🦛 Самуил Маршак «Про гиппопотама»

Mar 04, 2022 12:12


Уговорились я и мама
Дождаться выходного дня
И повидать ги-ги-топама...
Нет, ги-попо-тото-попама...
Нет, ги-тото-попо-потама...
Пусть мама скажет за меня!





Самуил Маршак «Про гиппопотама»
Иллюстрации Константина Ротова
Издательство «Детгиз», 1958











4 марта исполняется 120 лет со дня рождения художника-иллюстратора Константина Павловича Ротова (1902-1959).

Вместо фактов биографии - воспоминания о художнике, опубликованные в 1990 году в журнале «Крокодил»:

[Из воспоминаний Евгения Гурова]Из воспоминаний Евгения Гурова:

"Мне позвонил Виталий Стацинский из «Веселых картинок»:

- С тобой хочет познакомиться Ротов.

Я ответил длительной паузой.

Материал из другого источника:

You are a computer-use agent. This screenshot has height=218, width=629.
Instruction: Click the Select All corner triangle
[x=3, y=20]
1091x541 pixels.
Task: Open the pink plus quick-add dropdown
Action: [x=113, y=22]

Просто, как сказал классик, «в зобу дыханье сперло». Со мной хочет познакомиться Ротов! Ротов, рисунки которого я знаю с детства. Вырезал их из «Крокодила» и других журналов. Ротов, который так здорово проиллюстрировал «Капитана Врунгеля» и «Старика Хоттабыча»!

На другой день я познакомился с Константином Павловичем.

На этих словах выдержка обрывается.